------ Data lines ------

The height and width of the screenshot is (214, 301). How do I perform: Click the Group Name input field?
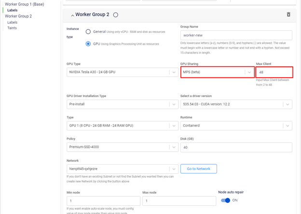click(x=236, y=35)
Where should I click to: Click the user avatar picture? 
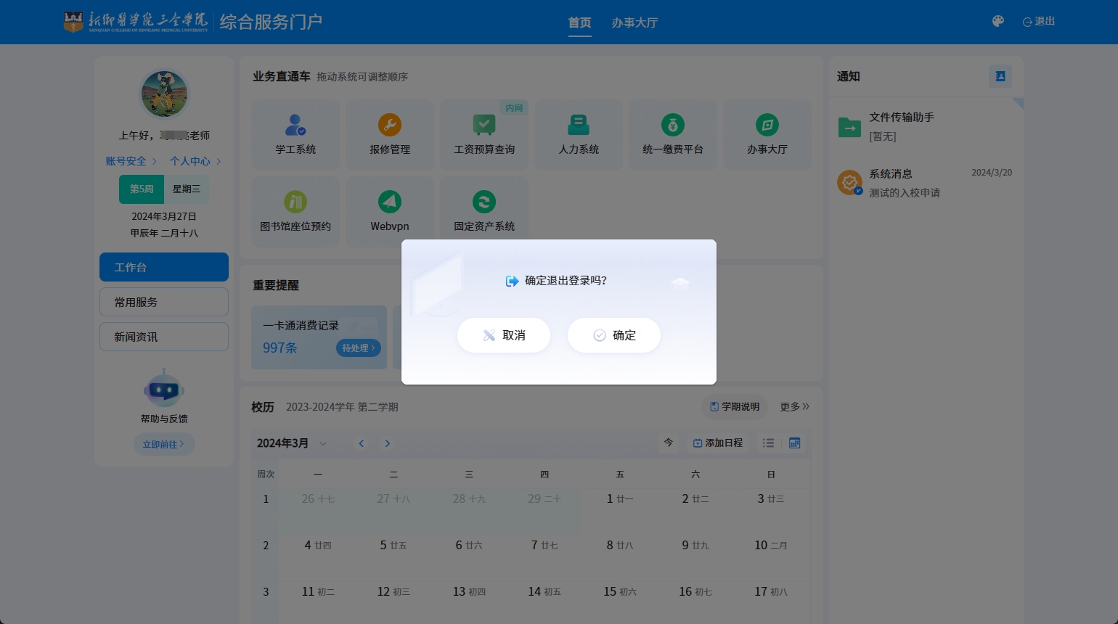point(164,94)
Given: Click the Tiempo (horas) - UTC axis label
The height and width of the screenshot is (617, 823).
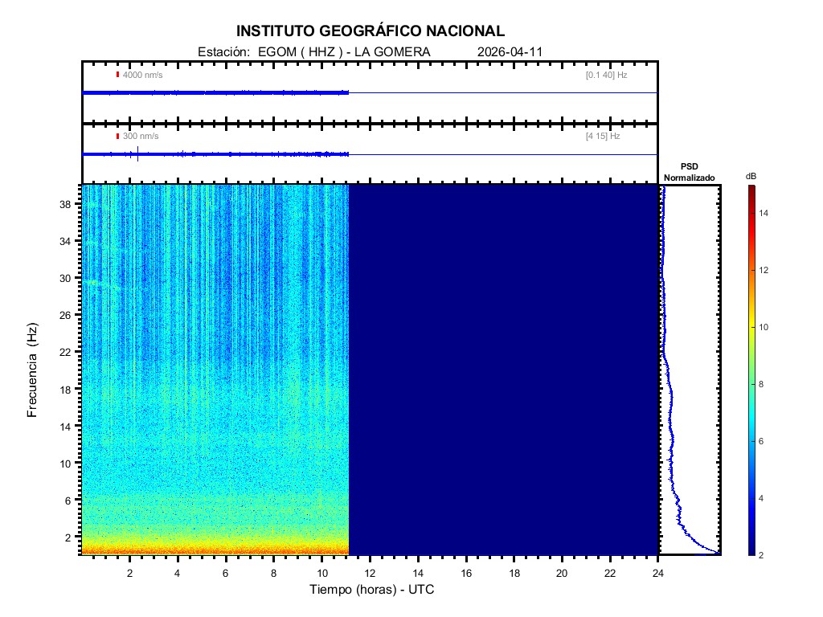Looking at the screenshot, I should [x=373, y=590].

------

▶ Given instruction
Render these lines as a Markdown table with two columns, "Row" and "Line". Put the row number in the first column and the line in the second, and skip any blank lines. Leave the pictures out.

▶ Solved problem
| Row | Line |
|---|---|
| 1 | The height and width of the screenshot is (214, 301). How do I perform: Click the Group Name input field? |
| 2 | click(x=236, y=35) |
| 3 | Where should I click to: Click the user avatar picture?  |
| 4 | point(164,94) |
| 5 | Given: Click the Tiempo (horas) - UTC axis label |
| 6 | The height and width of the screenshot is (617, 823). |
| 7 | Looking at the screenshot, I should [x=373, y=590]. |